What is needed is a verbatim copy of every record below, with the pictures left out.

_Pixel coordinate grounding data_
•••••

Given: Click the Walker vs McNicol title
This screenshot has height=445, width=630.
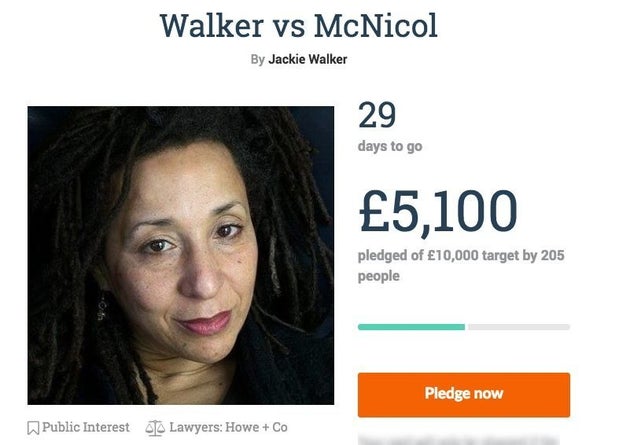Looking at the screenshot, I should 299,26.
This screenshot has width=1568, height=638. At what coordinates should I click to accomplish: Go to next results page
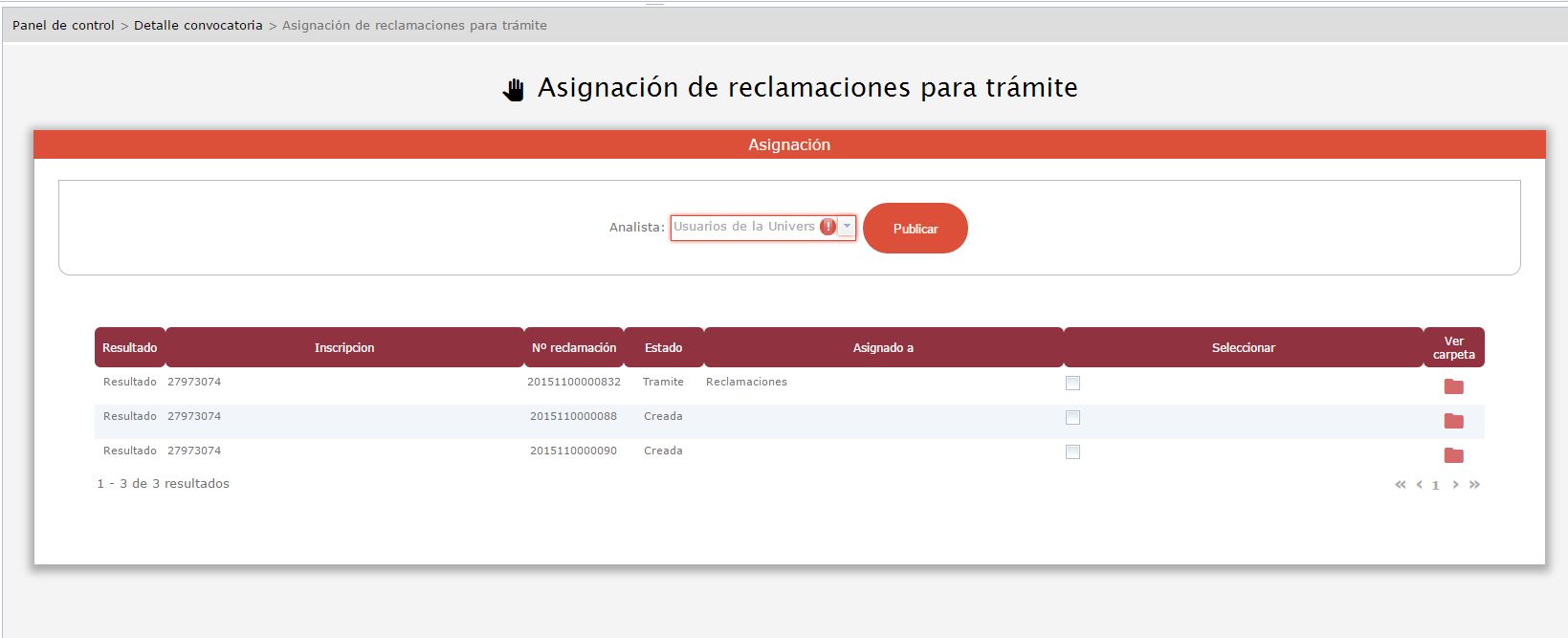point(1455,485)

•••••

_Result for this exercise_
Given: Click the Walker vs McNicol title
This screenshot has height=445, width=630.
Looking at the screenshot, I should 299,26.
This screenshot has width=1568, height=638. At what coordinates should I click to accomplish: Go to next results page
point(1455,485)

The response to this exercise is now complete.